• 9 de março de 2020

    Confortar e confrontar: a arte do papel do ajudador

    – E daí, você não acredita no que ela me disse.

    – O que ela falou?

    – Akim, ela me disse que eu mereci perder ela!

    – E o que você acha disso?

    – Poxa vida, como que ela fala assim comigo? Nem sabe do que aconteceu!

    – Talvez não, mas suspeita. E você sabe: ela tem razão!

    – Você também?

    – Ela tem razão não tem? Ou você quer fingir que sua namorada te largou porque você é santo?

    Muitas pessoas confundem “ajudar” alguém com ser conivente com defeitos e problemas que a pessoa mantém por falta de uma atitude madura. O papel de ajudador consiste na difícil tarefa de não ser muito duro à ponto de deprimir a pessoa com a necessidade de colocá-la em pressão suficiente para que a mudança possa ocorrer.

    Para isso ocorrer, no entanto, é importante olhar para tudo o que a pessoa faz bem e para aquilo que ela não faz. ter clareza de suas dificuldades e potencialidades. A visão do ajudador não julga nem os defeitos e nem as potencialidades. Isso porque algumas vezes é necessário exaltar algo negativo e em outras invalidar algo positivos. Isso pode parecer paradoxal, afinal de contas, porque invalidaríamos algo positivo? Ocorre que as potencialidades assim como os defeitos são neutros “per se”, mas em relação à um contexto e um objetivo é que eles precisam ser avaliados.

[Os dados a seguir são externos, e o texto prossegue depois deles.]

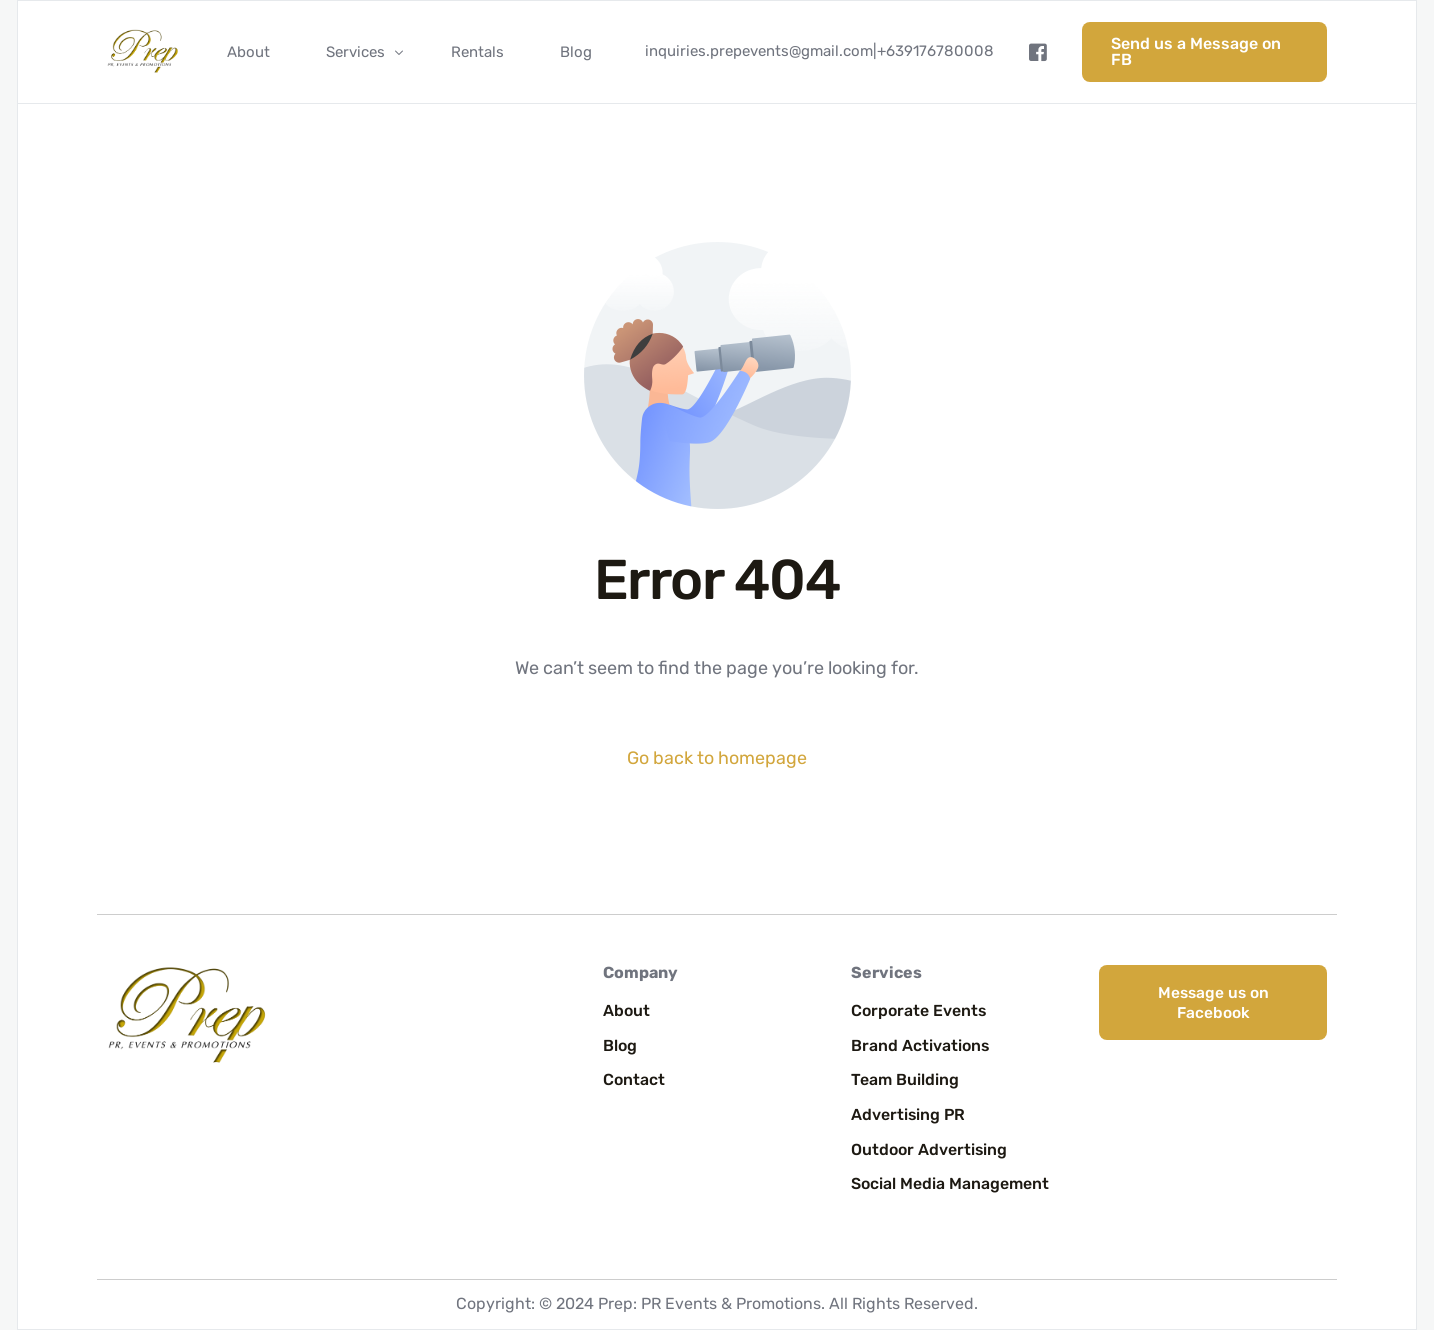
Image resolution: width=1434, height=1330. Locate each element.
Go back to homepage (717, 758)
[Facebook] (1038, 51)
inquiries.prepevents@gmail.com (759, 51)
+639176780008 (935, 51)
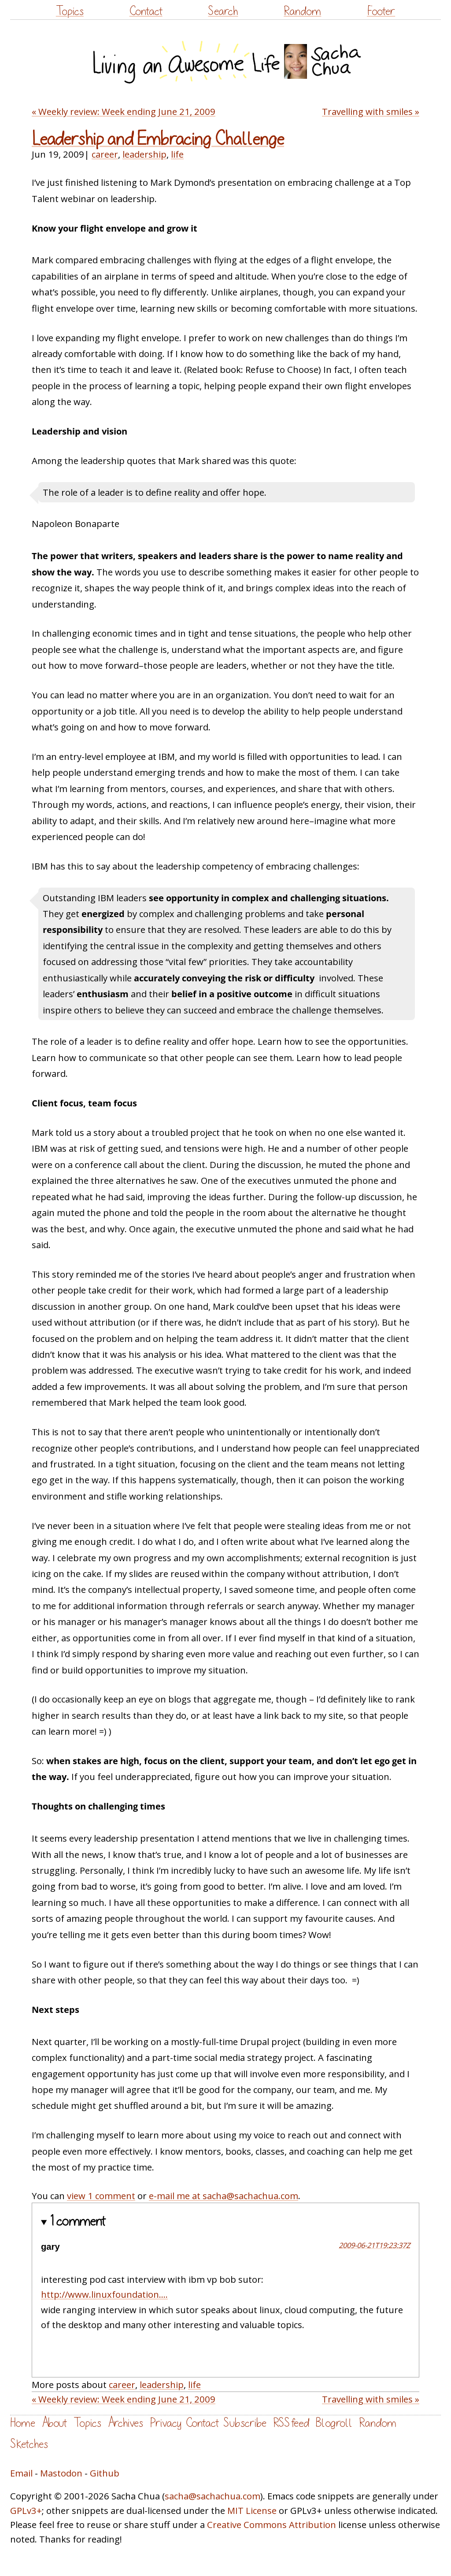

    A inteligência, por exemplo, quando bem aplicada é uma virtude, porém quando a pessoa usa o raciocínio lógico em excesso pode estar desejando mascarar uma emoção ou buscando controlar algo de que tem medo. Em outras situações, a explosão geralmente tida como negativa, pode ser justamente o que a pessoa precisa para aprender a dar limites. Nenhuma característica é, por si só, boa ou ruim. Então o ajudador não julga, aponta para o que a pessoa faz e para aquilo que ocorreu. Sem julgar é possível descrever.

    Desta forma, os ajudadores terminam por assumir um papel dúbio. É muito comum que os clientes de um psicoterapeuta, de vez em quando, tenham certo receio em contar-lhe algumas coisas porque eles “tem o poder de distorcer” o bom em ruim e vice-versa. Não se trata de distorcer, mas sim, de ver sem julgar. Assim sendo a visão se aprofunda. Em muitas situações é necessário ser um “ombro amigo” e mostrar conforto, em outras vezes é importante ser um espinho e cutucar a pessoa.

    Isso promove o crescimento. Ao trazer o desconforto à tona e ajudar a pessoa a se manter fiel à ele, cria-se pressão e sem ela não há mudanças. Ao mesmo tempo, é necessário trazer aquilo que a pessoa tem de potencial a tona, isso é o que a ajuda a trabalhar com a pressão. “Potencial” não é, necessariamente, aquilo que a pessoa considera bom. Algumas vezes o potencial está na sombra da pessoa, escondido de sua percepção ou até mesmo negado. É importantíssimos saber como trazer isso à tona junto com o cliente para que a potência seja transformada em trabalho.

    É com isso que os ajudadores se defrontam. Este movimento por vezes os fazem amados e em outras odiados. É muito comum as pessoas sentirem as duas emoções ao mesmo tempo por seus terapeutas, principalmente depois de uma sessão “boa”. Ao ajudador é fundamental saber suportar estes vários estados emocionais em relação ao seu trabalho e não julgar. Aquilo que aparece é importante, não importa o que seja.